### OBJECTIVE
Retype the entries below word for word, leaving out the pictures.

### SUPPLIED ENTRIES
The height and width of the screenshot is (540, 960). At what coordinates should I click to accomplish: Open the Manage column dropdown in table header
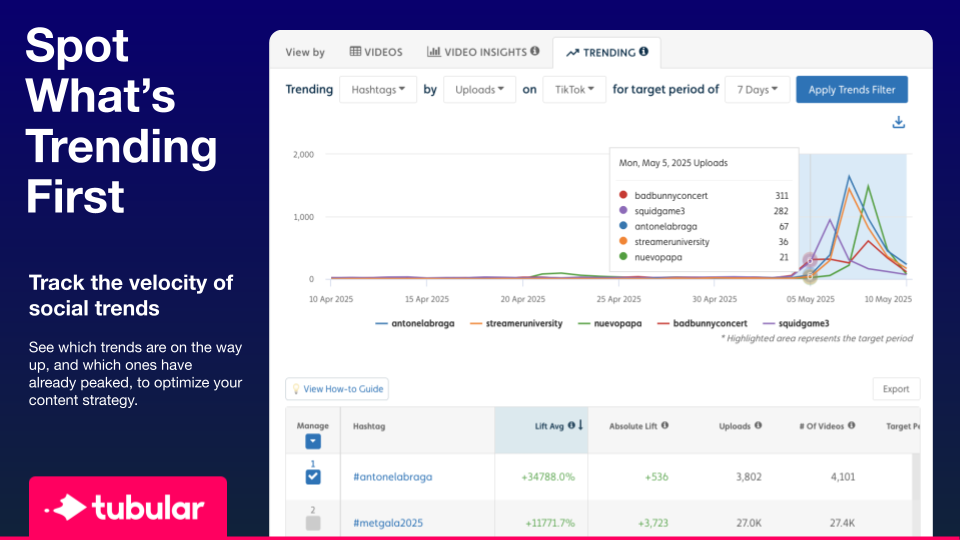click(x=313, y=441)
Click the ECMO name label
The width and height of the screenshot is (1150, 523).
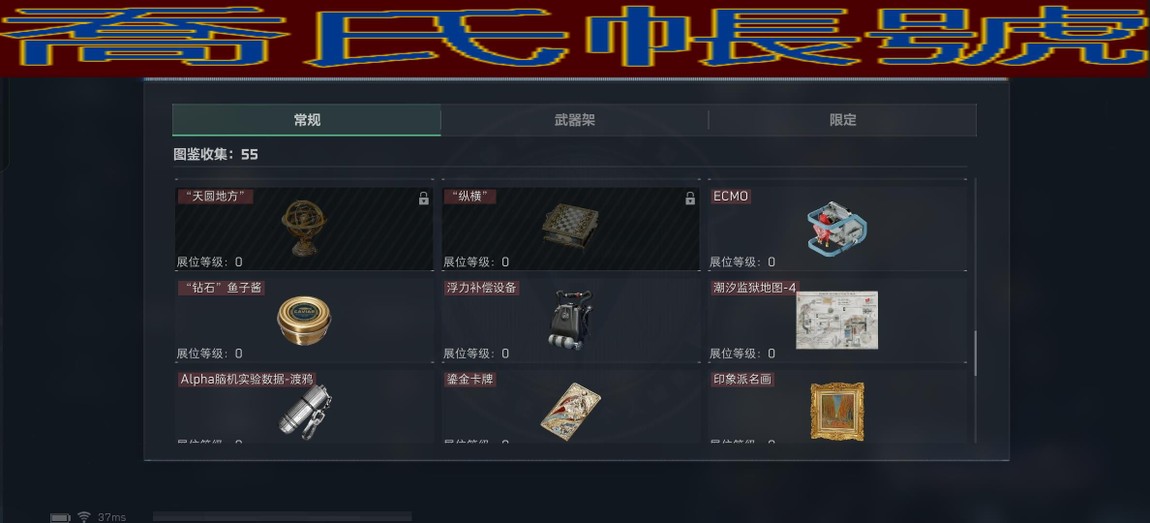[730, 197]
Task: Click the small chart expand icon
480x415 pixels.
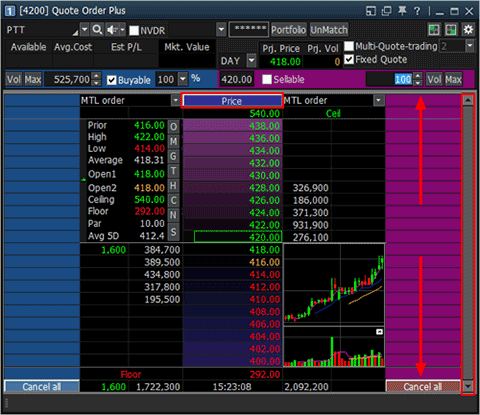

### EXERCISE RESPONSE
The height and width of the screenshot is (540, 960). At what coordinates should I click to accomplish: Open the Manage column dropdown in table header
click(x=313, y=441)
Click the ECMO name label
The width and height of the screenshot is (1150, 523).
[730, 197]
Task: Click the small chart expand icon
480x415 pixels.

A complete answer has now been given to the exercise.